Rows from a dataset

================

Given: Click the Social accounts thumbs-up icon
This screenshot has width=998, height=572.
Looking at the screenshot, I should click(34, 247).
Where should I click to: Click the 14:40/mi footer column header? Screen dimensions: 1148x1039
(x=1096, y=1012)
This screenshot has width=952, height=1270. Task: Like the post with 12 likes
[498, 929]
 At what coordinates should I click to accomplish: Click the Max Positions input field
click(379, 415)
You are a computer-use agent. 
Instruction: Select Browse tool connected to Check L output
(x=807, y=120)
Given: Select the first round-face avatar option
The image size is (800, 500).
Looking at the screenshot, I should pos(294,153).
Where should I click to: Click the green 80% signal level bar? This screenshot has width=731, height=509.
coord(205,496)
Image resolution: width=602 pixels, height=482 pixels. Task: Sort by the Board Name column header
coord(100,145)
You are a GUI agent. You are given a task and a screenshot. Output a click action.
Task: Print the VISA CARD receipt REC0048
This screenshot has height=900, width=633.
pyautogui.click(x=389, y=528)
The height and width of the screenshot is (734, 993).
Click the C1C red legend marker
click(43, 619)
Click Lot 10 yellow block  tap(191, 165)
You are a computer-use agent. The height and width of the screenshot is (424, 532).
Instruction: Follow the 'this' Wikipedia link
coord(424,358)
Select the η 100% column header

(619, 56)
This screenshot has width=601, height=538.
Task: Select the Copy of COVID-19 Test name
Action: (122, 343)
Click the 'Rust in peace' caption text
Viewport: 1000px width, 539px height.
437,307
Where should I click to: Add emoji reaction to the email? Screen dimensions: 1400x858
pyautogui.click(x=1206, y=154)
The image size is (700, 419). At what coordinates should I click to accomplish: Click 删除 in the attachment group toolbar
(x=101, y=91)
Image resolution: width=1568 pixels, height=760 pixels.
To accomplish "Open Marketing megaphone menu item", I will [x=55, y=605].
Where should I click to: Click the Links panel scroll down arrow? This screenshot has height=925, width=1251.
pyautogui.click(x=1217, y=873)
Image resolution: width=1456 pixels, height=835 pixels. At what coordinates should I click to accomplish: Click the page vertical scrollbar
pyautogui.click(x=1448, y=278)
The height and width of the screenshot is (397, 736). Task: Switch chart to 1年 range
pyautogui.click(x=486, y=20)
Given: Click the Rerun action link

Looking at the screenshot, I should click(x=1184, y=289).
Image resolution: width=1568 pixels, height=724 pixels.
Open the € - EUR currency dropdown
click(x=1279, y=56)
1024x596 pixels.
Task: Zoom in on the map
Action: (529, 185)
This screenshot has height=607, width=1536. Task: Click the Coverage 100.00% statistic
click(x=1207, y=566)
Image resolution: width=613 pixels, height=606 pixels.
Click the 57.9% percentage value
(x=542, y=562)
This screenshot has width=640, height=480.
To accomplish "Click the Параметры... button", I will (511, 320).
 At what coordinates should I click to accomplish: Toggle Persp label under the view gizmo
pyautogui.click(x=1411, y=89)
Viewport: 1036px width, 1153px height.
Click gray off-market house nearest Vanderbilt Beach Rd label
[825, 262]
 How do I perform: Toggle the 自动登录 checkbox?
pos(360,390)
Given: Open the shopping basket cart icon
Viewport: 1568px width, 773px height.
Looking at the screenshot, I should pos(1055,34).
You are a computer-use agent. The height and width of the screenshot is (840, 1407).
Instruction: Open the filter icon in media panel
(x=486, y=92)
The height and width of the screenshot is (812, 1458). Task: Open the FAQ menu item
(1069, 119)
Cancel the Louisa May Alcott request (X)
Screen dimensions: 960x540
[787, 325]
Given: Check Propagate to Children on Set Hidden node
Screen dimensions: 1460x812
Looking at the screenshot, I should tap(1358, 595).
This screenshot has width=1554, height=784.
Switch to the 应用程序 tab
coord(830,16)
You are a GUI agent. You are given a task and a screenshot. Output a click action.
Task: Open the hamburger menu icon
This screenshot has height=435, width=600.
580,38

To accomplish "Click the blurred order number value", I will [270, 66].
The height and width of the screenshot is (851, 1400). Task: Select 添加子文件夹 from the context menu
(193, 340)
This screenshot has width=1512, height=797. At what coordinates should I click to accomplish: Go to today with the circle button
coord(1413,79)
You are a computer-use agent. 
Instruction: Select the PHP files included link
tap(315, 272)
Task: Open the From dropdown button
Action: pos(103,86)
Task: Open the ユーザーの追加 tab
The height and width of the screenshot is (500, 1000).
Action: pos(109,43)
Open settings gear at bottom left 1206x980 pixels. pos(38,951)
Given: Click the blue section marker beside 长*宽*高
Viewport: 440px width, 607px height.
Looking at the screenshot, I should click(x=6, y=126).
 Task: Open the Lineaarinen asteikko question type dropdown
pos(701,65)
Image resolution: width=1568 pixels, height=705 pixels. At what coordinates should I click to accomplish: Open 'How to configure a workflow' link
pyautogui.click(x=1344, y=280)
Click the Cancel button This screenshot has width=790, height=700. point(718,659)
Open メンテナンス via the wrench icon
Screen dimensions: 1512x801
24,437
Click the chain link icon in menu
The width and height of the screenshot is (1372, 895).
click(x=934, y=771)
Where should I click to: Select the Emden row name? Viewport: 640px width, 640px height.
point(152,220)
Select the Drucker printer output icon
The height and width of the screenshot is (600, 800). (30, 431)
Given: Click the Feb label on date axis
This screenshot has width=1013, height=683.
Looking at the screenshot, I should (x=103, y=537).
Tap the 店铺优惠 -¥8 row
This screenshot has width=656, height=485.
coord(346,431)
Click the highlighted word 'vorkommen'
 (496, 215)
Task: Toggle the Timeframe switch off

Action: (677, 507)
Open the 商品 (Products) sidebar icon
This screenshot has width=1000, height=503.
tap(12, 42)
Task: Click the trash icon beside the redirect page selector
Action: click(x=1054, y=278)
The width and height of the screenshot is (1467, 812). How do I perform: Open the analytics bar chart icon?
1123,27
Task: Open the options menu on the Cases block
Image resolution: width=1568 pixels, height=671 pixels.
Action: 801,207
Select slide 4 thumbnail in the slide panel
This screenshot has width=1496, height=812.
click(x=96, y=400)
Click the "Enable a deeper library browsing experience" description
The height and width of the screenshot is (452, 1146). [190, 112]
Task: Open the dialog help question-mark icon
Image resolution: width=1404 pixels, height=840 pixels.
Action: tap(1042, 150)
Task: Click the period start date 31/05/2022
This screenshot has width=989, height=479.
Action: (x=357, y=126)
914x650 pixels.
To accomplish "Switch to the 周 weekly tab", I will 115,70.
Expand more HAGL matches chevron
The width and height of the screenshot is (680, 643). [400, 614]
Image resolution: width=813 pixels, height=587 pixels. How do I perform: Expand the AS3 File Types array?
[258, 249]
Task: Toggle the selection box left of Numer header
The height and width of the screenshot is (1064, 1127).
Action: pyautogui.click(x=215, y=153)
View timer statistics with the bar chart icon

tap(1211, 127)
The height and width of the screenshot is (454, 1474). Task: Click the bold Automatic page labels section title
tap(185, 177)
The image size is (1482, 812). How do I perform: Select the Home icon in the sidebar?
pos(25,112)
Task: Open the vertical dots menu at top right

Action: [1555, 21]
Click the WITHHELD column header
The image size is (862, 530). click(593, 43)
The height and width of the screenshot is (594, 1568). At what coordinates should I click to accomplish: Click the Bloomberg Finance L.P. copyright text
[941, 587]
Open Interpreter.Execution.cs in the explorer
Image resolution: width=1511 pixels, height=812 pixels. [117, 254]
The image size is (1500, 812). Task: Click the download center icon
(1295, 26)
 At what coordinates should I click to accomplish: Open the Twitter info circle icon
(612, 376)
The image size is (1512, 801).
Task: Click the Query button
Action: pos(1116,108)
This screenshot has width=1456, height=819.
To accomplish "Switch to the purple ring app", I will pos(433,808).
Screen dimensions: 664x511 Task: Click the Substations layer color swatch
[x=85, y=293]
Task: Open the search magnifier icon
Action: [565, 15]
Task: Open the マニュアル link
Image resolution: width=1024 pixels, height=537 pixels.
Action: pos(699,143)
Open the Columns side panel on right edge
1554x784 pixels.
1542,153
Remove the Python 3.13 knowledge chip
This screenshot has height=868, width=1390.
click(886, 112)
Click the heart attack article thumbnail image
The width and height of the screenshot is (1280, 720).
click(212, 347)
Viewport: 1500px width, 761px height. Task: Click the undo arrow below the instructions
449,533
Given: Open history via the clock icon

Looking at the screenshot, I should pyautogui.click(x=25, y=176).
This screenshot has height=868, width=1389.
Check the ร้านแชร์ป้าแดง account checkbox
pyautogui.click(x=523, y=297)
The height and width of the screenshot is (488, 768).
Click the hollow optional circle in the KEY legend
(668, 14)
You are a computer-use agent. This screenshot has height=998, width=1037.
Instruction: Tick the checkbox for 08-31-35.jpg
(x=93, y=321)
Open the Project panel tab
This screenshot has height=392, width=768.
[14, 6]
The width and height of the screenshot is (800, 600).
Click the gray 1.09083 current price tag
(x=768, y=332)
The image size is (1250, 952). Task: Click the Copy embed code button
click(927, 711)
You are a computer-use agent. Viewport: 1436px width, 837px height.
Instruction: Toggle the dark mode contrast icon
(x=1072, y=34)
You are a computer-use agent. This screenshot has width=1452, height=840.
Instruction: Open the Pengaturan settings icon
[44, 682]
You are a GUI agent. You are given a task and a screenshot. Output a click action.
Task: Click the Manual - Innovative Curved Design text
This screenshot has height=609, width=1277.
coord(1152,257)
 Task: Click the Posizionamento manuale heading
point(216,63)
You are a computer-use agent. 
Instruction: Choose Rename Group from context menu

================

GIVEN REQUEST: Update the material from the line containing "Open Interpreter.Execution.cs in the explorer" through the line containing "I will pos(433,808)." by changing "download center icon" to "notifications bell icon" and leaving everything else as it is.

EXERCISE SOLUTION:
Open Interpreter.Execution.cs in the explorer
Image resolution: width=1511 pixels, height=812 pixels. [117, 254]
The image size is (1500, 812). Task: Click the notifications bell icon
(1295, 26)
 At what coordinates should I click to accomplish: Open the Twitter info circle icon
(612, 376)
The image size is (1512, 801).
Task: Click the Query button
Action: pos(1116,108)
This screenshot has width=1456, height=819.
To accomplish "Switch to the purple ring app", I will pos(433,808).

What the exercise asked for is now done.